Thursday, September 16, 2010

A Handsome Residence Comes and Goes

Recently I found this series of articles on the Weimar Mercury website. I thought it was worth posting here as it pertains to a Galveston resident, T. H. James, and the architect, Nicholas J. Clayton.

Is the One Now Being Erected for Col. T. H. James.

A MERCURY reporter last Monday morning wended his way to the Western portion of the city, where the commodious residence of Col. T. H. James is in course of construction. Arriving there, we were kindly received by Mr. Jake Wirtz, one of the contractors, who showed us the plans and specifications of the buildings. This handsome residence was designed by N. J. Clayton & Co., the Galveston architects, and they certainly had an eye to beauty and comfort while engaged in the work. Messrs. Wirtz Bros. of Columbus are the contractors, and as they and their work are already so well known in this county, we will only add that a glance at their work will convince any one that they are masters of their profession. Both are Colorado county boys.

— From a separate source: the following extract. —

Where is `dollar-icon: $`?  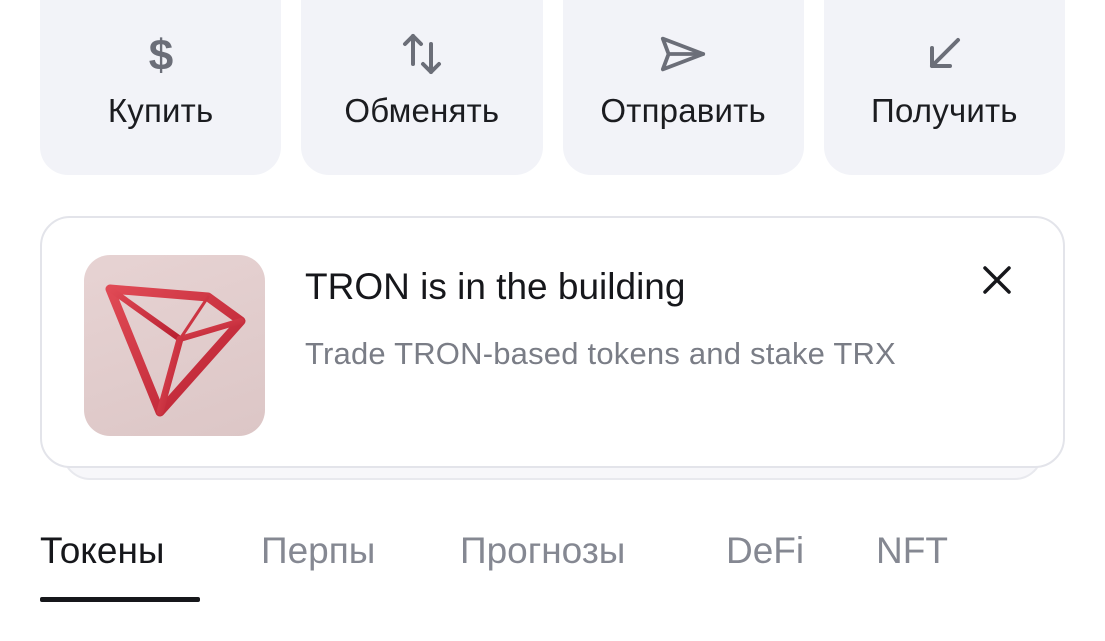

The building will be two stories in height. The first floor has a 70 foot gallery on the east. This leads into a reception hall. On the west is a 15x21 foot parlor. Two bed-rooms 15x18, on the south, next come into view. Then on the north is an octagon-shaped dinning-room. In the rear of the first floor are the trunk room, kitchen and gallery, with a neat porch surmounted by a hood on the extreme west.
The second floor has a 70 foot gallery in front, with five bed-rooms, a bath-room, a sewing-room, and a gallery on the south. Small closets are conveniently situated throughout the building. In length the building will be 70 feet from east to west, and 42 from north to south. The roof will be a marvel of mechanical beauty and finish.
Bay windows are to be placed upstairs and downstairs, on both the east and north sides.
The contractors inform us that, with fair weather, the building will be finished about the 15th of December. There are at present only five men at work, but the force will be doubled next week.
Weimar Mercury, October 31, 1891


The fine residence of Col. T. H. James--so much admired by all--was entirely destroyed by fire Tuesday night. The building was erected several months ago by Wirtz Bros. of Columbus at a cost of about $7,000, and was a very beautiful and substantial two-story structure. The fire originated in the second story from a defective flue, and was under good headway when discovered about 83:0 [8:30] o’clock. At the first alarm the fire boys responded, and did all in their power, but the flames had gained too much headway, and as no water could be procured in the neighborhood, the steamer was rendered powerless. Every effort was then made to save the furniture and good on the first floor, with the results that almost everything was removed to a place of safety ere the walls fell in. In about thirty minutes the handsome residence was a glowing bed of embers. The residence of Mr. John H. Fisher would have been destroyed but for the heroic efforts of the firement and citizens, The James’ residence was occupied by Mrs. Falwell and Miss Blanche Rogers, Mr. and Mrs. James being absent on a visit to relatives in Virginia. The loss is estimated at $9,000; Insurance $5,000. The fluthes were observed at Ammansville, Pecan, Schulenburg and other points. Mr. James and family have the sympathy of the community in their misfortune.
Weimar Mercury, July 15, 1893

Mr. Jake Wirtz of Columbus, who was one of the firm of contractors that built the James residence, claims tht the fire was not the result of a defective flue, as the kitchen flue was one of the most substantial ever put up, and he says he stands ready to prove the assertion. If some one removed the cap to the flue, then the fire may have originated from the flue, otherwise not.